Cuomo threatened to sue the Trump administration if they moved to rescind the program, which currently protects about 800,000 individuals from deportation.
And, on Sept. 6, Cuomo and New York Attorney General Eric Schneiderman did just that, filing the lawsuit in the U.S. District Court of the Eastern District of New York. They had the backing of co-plaintiffs Massachusetts, Washington, Connecticut, Delaware, District Of Columbia, Hawaii, Illinois, Iowa, New Mexico, North Carolina, Oregon, Pennsylvania, Rhode Island, Vermont, and Virginia.
“Our elected officials need to do everything they can for the immigrant population,” Victoria Daza, an immigration organizer for LIJWJ, said. “We do commend Governor Cuomo for taking a stance, but we’re asking for more.”
Across Long Island, there are approximately 10,000 DACA recipients, immigration advocates say. DACA grants Dreamers the ability to work legally, apply for a driver license, and a temporary reprieve from deportation.

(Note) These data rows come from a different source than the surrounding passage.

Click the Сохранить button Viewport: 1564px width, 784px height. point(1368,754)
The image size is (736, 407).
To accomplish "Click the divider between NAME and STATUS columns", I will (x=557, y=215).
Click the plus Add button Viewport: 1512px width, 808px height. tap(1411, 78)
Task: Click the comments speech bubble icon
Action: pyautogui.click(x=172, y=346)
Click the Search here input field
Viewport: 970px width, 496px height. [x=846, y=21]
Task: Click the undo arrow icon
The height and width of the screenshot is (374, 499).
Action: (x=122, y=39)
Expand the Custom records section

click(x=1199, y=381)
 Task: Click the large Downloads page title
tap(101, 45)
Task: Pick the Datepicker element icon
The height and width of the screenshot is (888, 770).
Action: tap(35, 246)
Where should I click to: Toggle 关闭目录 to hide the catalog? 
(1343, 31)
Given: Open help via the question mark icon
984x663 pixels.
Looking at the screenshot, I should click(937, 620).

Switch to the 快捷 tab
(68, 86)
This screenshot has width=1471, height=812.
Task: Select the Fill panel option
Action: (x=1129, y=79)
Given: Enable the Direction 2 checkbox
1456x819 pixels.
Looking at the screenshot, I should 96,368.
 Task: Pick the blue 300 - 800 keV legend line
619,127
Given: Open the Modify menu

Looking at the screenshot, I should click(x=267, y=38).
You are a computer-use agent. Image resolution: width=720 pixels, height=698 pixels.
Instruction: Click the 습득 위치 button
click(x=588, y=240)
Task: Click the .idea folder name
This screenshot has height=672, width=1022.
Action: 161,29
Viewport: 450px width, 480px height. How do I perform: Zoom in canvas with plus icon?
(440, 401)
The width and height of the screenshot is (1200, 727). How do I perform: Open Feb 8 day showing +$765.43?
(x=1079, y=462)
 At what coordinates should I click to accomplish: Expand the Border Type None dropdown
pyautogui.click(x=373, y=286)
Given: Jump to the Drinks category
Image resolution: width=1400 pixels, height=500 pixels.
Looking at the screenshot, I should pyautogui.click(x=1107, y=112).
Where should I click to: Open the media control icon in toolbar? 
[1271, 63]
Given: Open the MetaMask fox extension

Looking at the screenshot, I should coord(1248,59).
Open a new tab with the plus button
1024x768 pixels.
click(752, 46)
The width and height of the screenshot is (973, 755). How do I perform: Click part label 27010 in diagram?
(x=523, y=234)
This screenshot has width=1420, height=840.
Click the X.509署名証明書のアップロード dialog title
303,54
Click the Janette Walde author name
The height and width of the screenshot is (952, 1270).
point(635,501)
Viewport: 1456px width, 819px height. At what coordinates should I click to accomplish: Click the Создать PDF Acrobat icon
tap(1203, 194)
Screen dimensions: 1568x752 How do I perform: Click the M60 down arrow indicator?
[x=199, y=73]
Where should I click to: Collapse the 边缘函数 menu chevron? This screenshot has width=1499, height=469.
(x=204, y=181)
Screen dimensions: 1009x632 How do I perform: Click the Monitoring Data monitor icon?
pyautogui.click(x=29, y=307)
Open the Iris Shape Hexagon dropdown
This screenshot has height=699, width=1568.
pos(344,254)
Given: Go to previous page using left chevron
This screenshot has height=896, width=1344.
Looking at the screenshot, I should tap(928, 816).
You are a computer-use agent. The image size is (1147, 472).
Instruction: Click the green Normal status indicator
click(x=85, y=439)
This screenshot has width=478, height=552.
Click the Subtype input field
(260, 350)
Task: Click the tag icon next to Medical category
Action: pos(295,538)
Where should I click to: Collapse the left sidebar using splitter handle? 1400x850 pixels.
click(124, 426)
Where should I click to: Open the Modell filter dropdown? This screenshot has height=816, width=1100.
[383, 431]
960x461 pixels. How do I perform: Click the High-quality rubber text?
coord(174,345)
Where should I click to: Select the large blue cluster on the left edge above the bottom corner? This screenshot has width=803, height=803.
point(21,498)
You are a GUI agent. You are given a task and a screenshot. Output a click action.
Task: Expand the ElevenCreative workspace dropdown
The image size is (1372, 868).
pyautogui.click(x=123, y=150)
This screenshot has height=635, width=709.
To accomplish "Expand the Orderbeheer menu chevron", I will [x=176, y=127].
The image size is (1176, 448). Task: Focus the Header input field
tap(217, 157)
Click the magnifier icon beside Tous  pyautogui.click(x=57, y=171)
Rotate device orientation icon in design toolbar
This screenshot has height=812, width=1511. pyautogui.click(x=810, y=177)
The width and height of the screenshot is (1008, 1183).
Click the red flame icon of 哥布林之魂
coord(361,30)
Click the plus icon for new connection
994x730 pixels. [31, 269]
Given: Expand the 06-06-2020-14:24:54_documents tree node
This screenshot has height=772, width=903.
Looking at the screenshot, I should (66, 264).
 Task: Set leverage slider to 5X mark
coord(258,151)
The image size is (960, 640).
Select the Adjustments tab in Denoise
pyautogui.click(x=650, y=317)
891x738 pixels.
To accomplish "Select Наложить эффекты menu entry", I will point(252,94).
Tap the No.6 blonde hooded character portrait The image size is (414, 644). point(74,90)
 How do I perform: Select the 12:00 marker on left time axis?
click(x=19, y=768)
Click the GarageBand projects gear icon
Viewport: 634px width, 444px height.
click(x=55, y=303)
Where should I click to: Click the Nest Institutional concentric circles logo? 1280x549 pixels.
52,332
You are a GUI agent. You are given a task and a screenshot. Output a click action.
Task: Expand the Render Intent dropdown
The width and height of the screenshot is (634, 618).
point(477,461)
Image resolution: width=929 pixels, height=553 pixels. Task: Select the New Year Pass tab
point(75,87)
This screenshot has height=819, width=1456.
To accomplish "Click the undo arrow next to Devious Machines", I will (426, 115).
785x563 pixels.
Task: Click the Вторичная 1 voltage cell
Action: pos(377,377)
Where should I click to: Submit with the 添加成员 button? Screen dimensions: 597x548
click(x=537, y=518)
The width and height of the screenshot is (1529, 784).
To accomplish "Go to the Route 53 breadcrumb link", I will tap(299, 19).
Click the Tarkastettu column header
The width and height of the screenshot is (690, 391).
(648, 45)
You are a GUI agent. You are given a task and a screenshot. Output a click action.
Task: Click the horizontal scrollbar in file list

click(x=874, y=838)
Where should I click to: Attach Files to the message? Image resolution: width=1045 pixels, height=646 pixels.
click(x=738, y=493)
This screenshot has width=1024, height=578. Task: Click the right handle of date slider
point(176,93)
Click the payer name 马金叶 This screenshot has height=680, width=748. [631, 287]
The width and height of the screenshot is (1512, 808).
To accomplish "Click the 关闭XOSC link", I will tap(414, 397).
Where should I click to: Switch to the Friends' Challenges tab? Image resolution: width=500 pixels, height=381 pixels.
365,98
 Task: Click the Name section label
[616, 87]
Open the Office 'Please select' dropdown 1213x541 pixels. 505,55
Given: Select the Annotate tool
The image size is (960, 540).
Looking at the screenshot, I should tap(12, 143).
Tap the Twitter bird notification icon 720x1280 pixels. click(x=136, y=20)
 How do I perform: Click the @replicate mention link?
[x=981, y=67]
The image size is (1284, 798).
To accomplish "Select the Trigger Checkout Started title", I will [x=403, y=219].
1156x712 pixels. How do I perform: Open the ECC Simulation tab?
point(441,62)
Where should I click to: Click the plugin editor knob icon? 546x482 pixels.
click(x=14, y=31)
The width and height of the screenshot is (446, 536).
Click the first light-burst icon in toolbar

Nelson Melgar, a DACA recipient since its inception and aide to state Assemblyman Charles Lavine (D-Glen Cove), stood with other DACA recipients and advocates to push the state to act.
He said that the program has allowed him to work and drive legally, as well as “have a life with dignity.”
“The state should pursue the lawsuit against the federal government’s effort to stop DACA and work to keep families together,” Melgar said.
Brenda Madrid, 20, is another DACA recipient who first signed up for the program in 2012 when she was still in high school.
Madrid, like many Dreamers, fear the disastrous consequences if Congress fails to replace the program with any meaningful legislation within the next six months, before the program completely expires.
“I was able to feel like an ordinary citizen,” Madrid said. “I won’t be able to provide for my family. Where does that leave us?” Madrid said.
Advocates and Dreamers are seeking a legislative solution like the DREAM Act to replace DACA and provide a reliable pathway to citizenship. However, since 2001 when it was first introduced, the DREAM Act has failed to pass through Congress.
“Without something that isn’t temporary, we’ll always feel insecure,” Madrid said, “I’m not sure if six months is enough time.”